## Texte fourni
==================================================
En ce qui concerne l’article qui réglemente le pourcentage d’indemnisation et, ce compris, la possibilité de prolongation pour les travailleurs qui sont engagés exclusivement par le biais de contrats de très courte durée, la notion de "travailleur" couvrira désormais aussi bien les artistes exécutants que les artistes créateurs. Étant donné qu’ils ne peuvent être exclusivement engagés que via des contrats de très courte durée, maximum trois fois, il ne peut, par conséquent, s’agir que de travailleurs pour qui une telle forme d’emploi est leur activité principale et qui, de par la nature de leurs activités, sont employés dans un secteur où une telle forme d’emploi est propre à ce secteur. Dans le cas des artistes, le monde du spectacle est un secteur où les contrats de très courte durée sont propres à ce domaine d’activité, à ce secteur.
À noter qu’à partir du 1er novembre, pour bénéficier d’allocations de chômage, ces travailleurs devront présenter trois contrats de très courte durée conclus avec un employeur commanditaire pendant la période de référence, contre un actuellement.
J’ai d’ores et déjà demandé à mon administration d’appliquer ces articles de la façon décrite ci-dessus à toutes les demandes d’allocations à partir du 17 juillet 2012, date de l’avis du CNT. C’est donc là une mesure transitoire dans l’attente d’une implémentation complète de l’avis du CNT.
07.03 Zoé Genot (Ecolo-Groen) : Madame la ministre, je vous remercie pour votre réponse.
==================================================
## Extrait de données
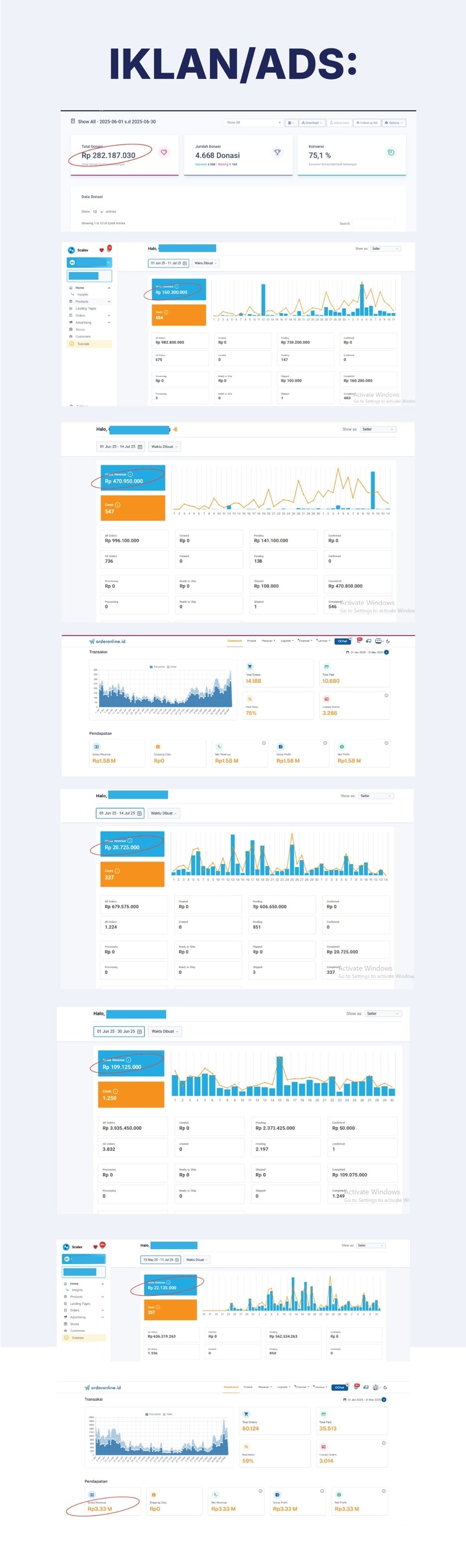The image size is (466, 1568).
Task: Open Options dropdown in donation toolbar
Action: [x=394, y=122]
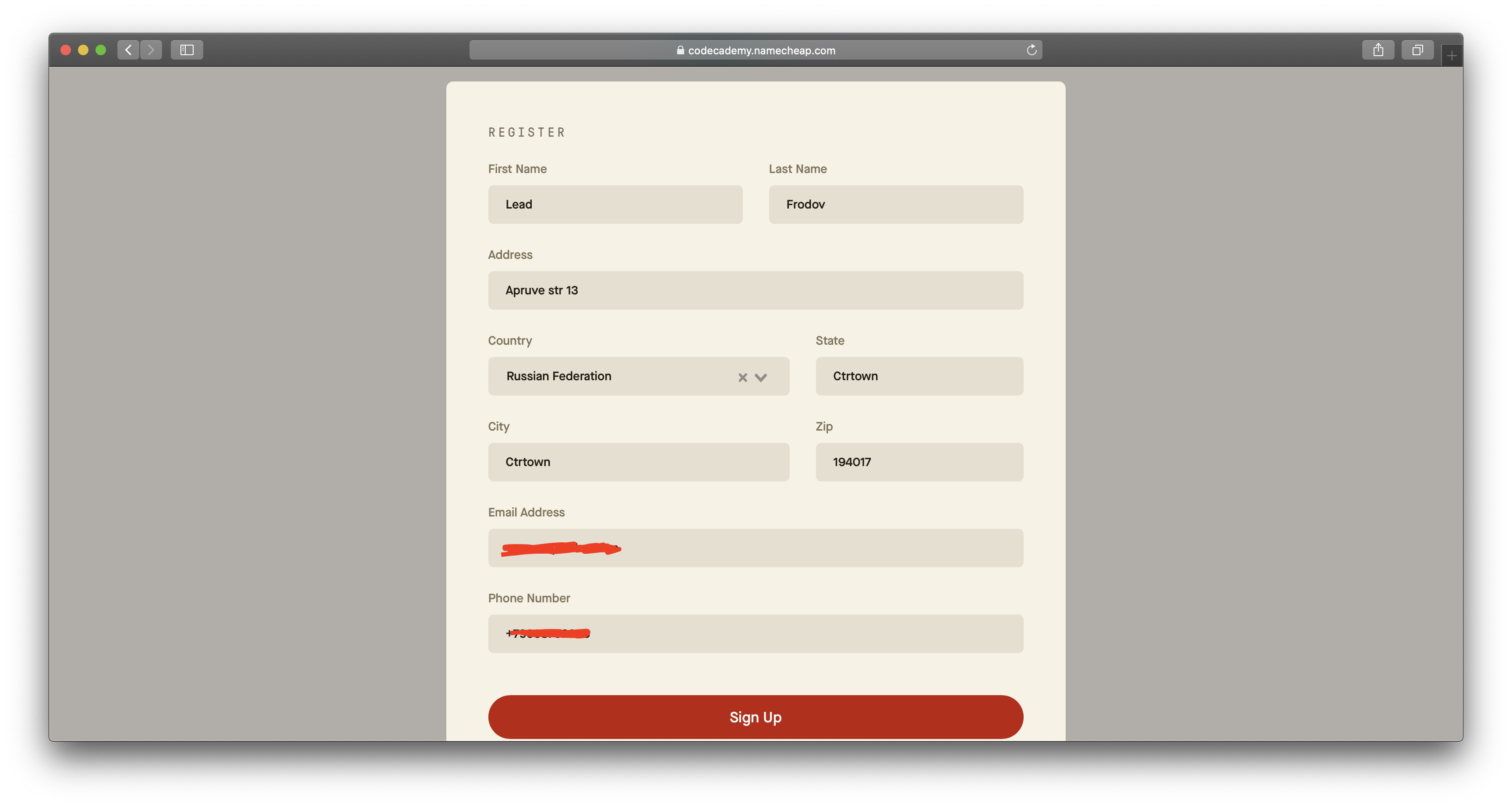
==================================================
## Consignes
1 - Relevez tous les noms propres et tous les sigles du texte fourni, chacun une seule fois.
2 - Veuillez recopier le passage du texte fourni qui va de « À noter qu’à » jusqu'à « pour votre réponse. » inclus.
3 - Répondez à ces questions sur le texte fourni :
(a) À partir de quelle date les travailleurs devront-ils présenter trois contrats de très courte durée pour bénéficier d'allocations de chômage ?
(b) Quelle est la date de l'avis du CNT ?
(c) Dans le cas des artistes, quel secteur est donné comme celui où les contrats de très courte durée sont propres au domaine d'activité ?

## Corrigés détaillés
1 -
Zoé Genot
Ecolo-Groen
CNT

2 -
À noter qu’à partir du 1er novembre, pour bénéficier d’allocations de chômage, ces travailleurs devront présenter trois contrats de très courte durée conclus avec un employeur commanditaire pendant la période de référence, contre un actuellement.
J’ai d’ores et déjà demandé à mon administration d’appliquer ces articles de la façon décrite ci-dessus à toutes les demandes d’allocations à partir du 17 juillet 2012, date de l’avis du CNT. C’est donc là une mesure transitoire dans l’attente d’une implémentation complète de l’avis du CNT.
07.03 Zoé Genot (Ecolo-Groen) : Madame la ministre, je vous remercie pour votre réponse.

3 -
(a) Le 1er novembre.
(b) Le 17 juillet 2012.
(c) Le monde du spectacle.